When Charles Godfrey Leland published Aradia, or The Gospel of the Witches at the end of the nineteenth century, he believed he was preserving what remained of an ancient but dying tradition. The bulk of the document came from a stack of handwritten material from his conversations with a Florentine fortune-teller and strega named Maddalena (Margherita Taluti). At the time the book received almost no attention and was more or less forgotten. Fast forward fifty years, and Gerald Gardner and Doreen Valiente read Aradia and incorporated some of the contents into their new religion, Wicca, thereby making it popular and widely-read for the first time.

 

Since then there have been many editions and reprints of this classic work. As Leland hoped, it remains a significant and singular document since it contains what may be the only collection of the rituals and rites of hereditary witches in Italy. Leland recognized how much ancient material was woven into Aradia, although this content has been controversial ever since. Speculation centers on the authenticity of the Gospel; the argument is that Maddalena “made the whole thing up” or that Leland forged the documentation in some fashion. Over the years, a number of authors have returned to Aradia and attempted to clarify or expand on the material. Many of them (most?) were not Italian, or even fluent in that language, making their translation or analysis immediately suspect.

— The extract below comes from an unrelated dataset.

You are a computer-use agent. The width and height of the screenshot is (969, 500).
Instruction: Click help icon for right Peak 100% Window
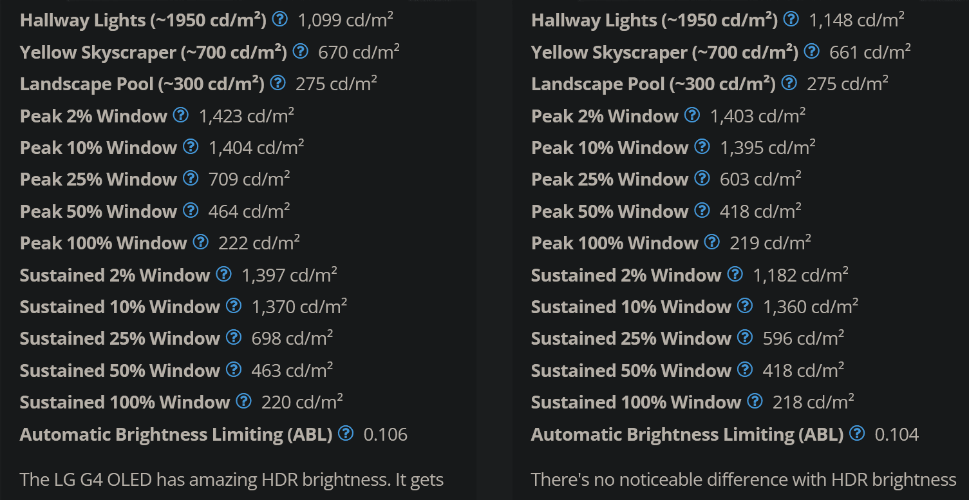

Finally, with this invaluable new edition of Aradia we have translation that sidesteps the question “Is the material factual?” in favor of cleaning up the inaccuracies in the text (likely from translation errors) and providing commentary that clarifies what might be meant in terms of the authors’ personal knowledge of Italian culture and superstitions, drawing the reader deeper into understanding the hereditary practices.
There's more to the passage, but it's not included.